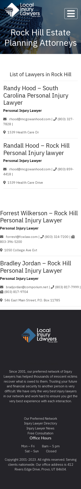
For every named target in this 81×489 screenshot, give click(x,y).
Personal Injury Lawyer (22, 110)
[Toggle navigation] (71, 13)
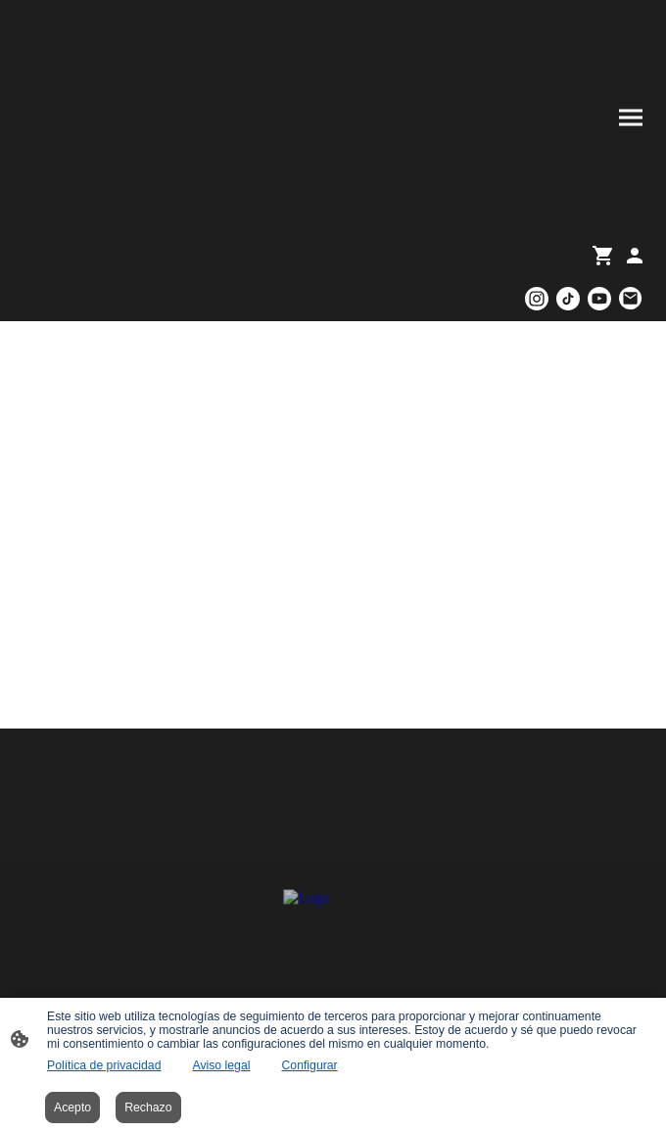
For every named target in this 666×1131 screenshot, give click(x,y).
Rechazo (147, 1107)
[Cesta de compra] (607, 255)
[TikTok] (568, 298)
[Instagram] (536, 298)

#####

What to work on =
Copy every line of the records above word for word, leaving out the pictures.

Reply =
For every named target in this 81×489 screenshot, give click(x,y).
Personal Injury Lawyer (22, 110)
[Toggle navigation] (71, 13)
For every named target in this 666×1131 screenshot, give click(x,y).
Rechazo (147, 1107)
[Cesta de compra] (607, 255)
[TikTok] (568, 298)
[Instagram] (536, 298)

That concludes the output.